Software features include I Tip for automated tipping, Tip Safe to prevent bin rollover, auto horn alerts, hill descent control, automatic traction control, and driver ID that allows the truck to be programmed with up to six different drivers, each starting the keyless truck with their own ID code that is recorded on the Bell telematics system, Fleetm@tic.
“The engine has a turbo spin down feature that when an operator pushes the shutdown button, the truck will continue to run and then shut down, allowing the turbo to slow down before the oil supply is cut off,” notes O’Donnell, adding the auto park brake is automatically applied when the truck is put into neutral.
Bell Telematics, the Bell Fleetm@tic telematic data standard on all Bell ADTs, is designed to make it easy for the operator to care for the machine by identifying operator training opportunities and improving additional operational efficiencies.
All Bell ADTs come standard with on-board-weighing so that production data includes all aspects that require this measurement such as total tons, cycle tons, tons per hour, fuel used per hour, and fuel per ton, says O’Donnell.
In 2017, John Deere released its 260E and 310E articulated dump trucks that rounded up the company’s lineup of five models.

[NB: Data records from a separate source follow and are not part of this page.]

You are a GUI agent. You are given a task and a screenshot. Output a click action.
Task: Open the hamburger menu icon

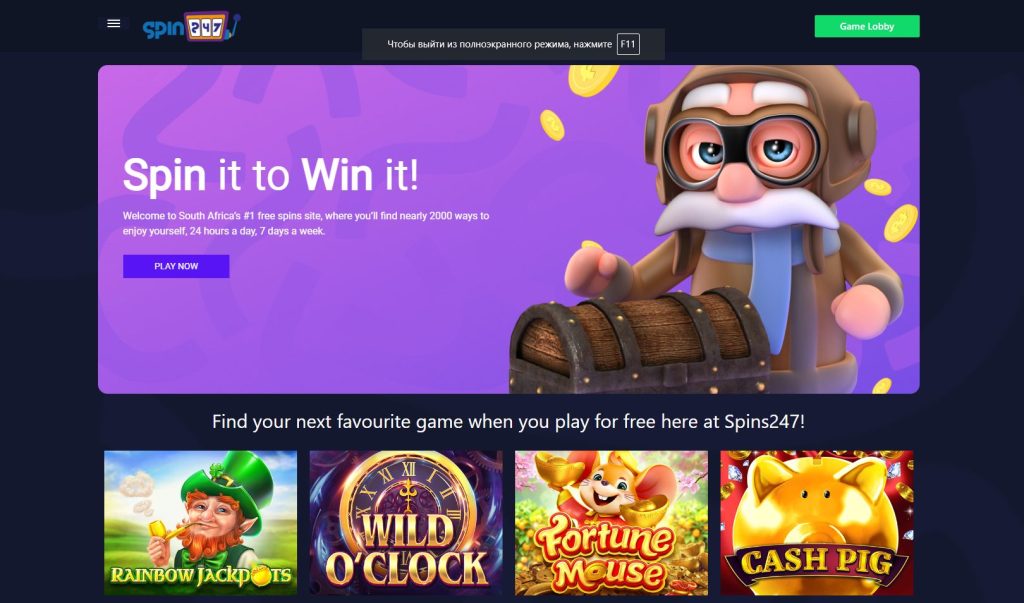[x=114, y=24]
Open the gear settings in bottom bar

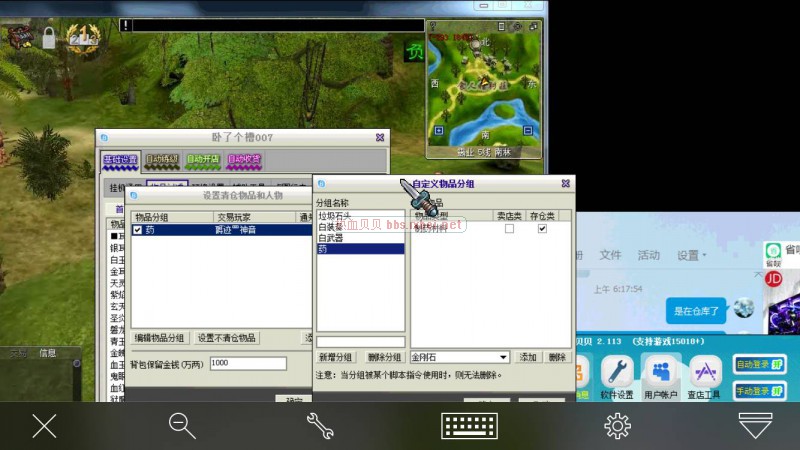617,426
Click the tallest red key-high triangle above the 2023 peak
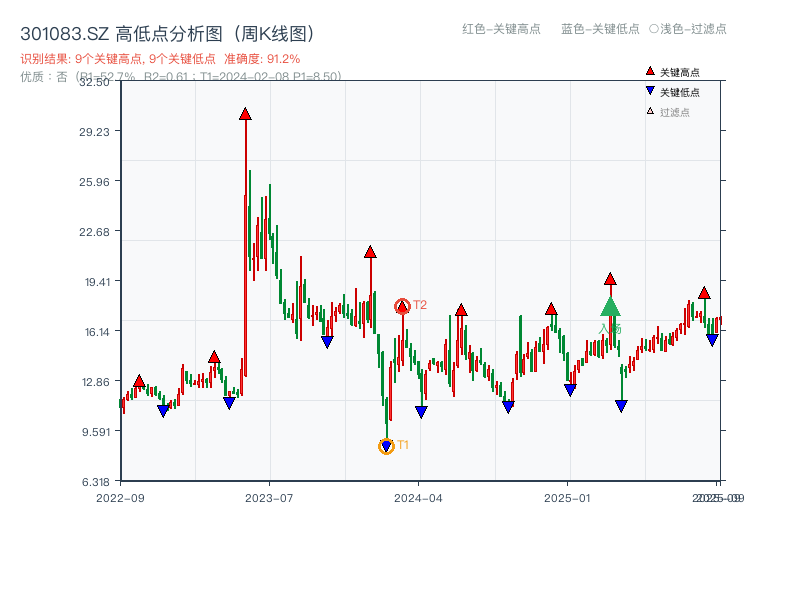Viewport: 800px width, 600px height. [245, 115]
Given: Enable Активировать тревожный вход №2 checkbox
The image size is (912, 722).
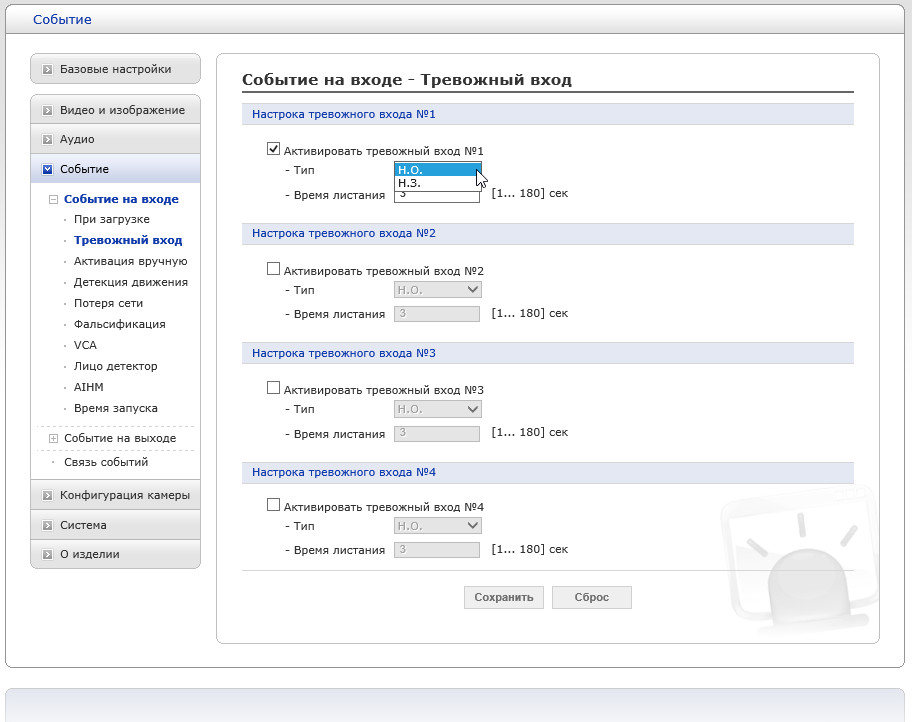Looking at the screenshot, I should [x=273, y=269].
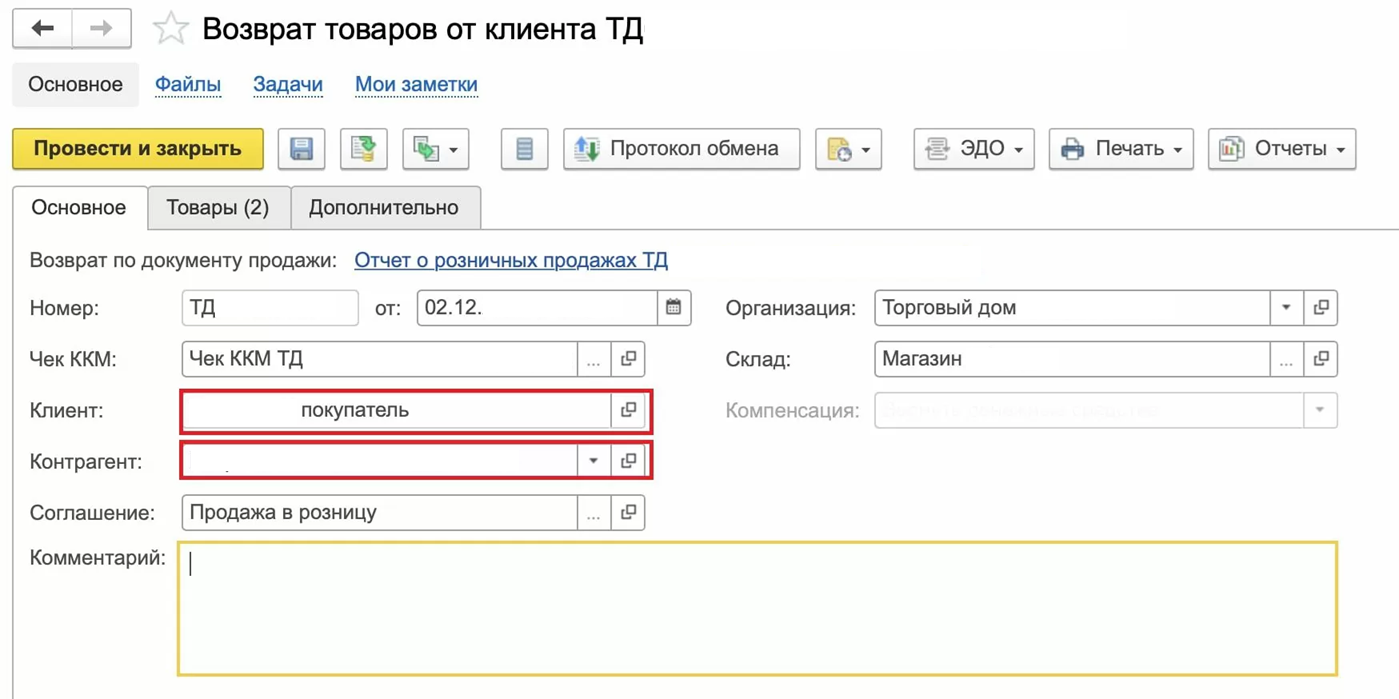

The models accommodate contractor’s desire for the productivity of 25- and 30-ton size class size equipment with maneuverability for tight job sites, notes Maryanne Graves, ADT product marketing manager for John Deere.
Given that inexperienced operators may most likely be placed in an ADT, John Deere designed automated features into the units, she says.
“We wanted to make sure those operators are able to maximize their productivity and efficiency without adding complexity to our trucks,” points out Graves. “Automating features like roll-over protection protects the operator and protects the truck from rolling the bin over by allowing the operator to set an incline at which if the truck is on an incline or grade steeper than that, it won’t allow that bin to go up in the air.”
An auto dump feature allows an operator to get the truck loaded, place it into high idle, engage the parking brake, and dump the load efficiently and quickly.
Many of John Deere’s automated features in the ADT lineup are designed to maximize productivity for inexperienced and experienced operators.
Productivity and safety are ADT design priorities, notes Graves.
Ground-level daily service that “keeps the operator’s feet on the ground while doing those daily checks” is another factor of emphasis in John Deere ADTs, says Graves.
“Operators can walk around the machine to do all of those daily maintenance items with their feet on the ground,” says Graves. “That’s a big advantage in keeping people efficient, productive, and keeping them safe.”
John Deere ADTs also feature a “hill hold” enabling the truck to stay in place if it’s stopped on a hill “which isn’t uncommon when they’re waiting to be loaded or on various job sites where there are multiple trucks,” says Graves.
The ADTs also feature an automatic differential lock that senses if a truck is flipping and it will engage the differential automatically.
“The auto differential lock, as well as our transmission retarder, takes the guesswork out for the operator,” says Graves, adding John Deere utilizes the transmission retarder instead of the service brakes to slow the machine.
While not specific to ADTs, John Deere’s telematics in its JDLink system and the company’s Machine Health Monitoring Center enables dealers and customers to manage fleets more efficiently by sending proactive notifications to “really get out in front of failures,” says Graves.
“It maximizes the time our products are up and running and pre-empting failures. It allows Deere to look at an aggregate level of what’s happening with machines in the field and if there are things we could proactively be doing to notify customers on changes to the machine or if they see failures are coming.”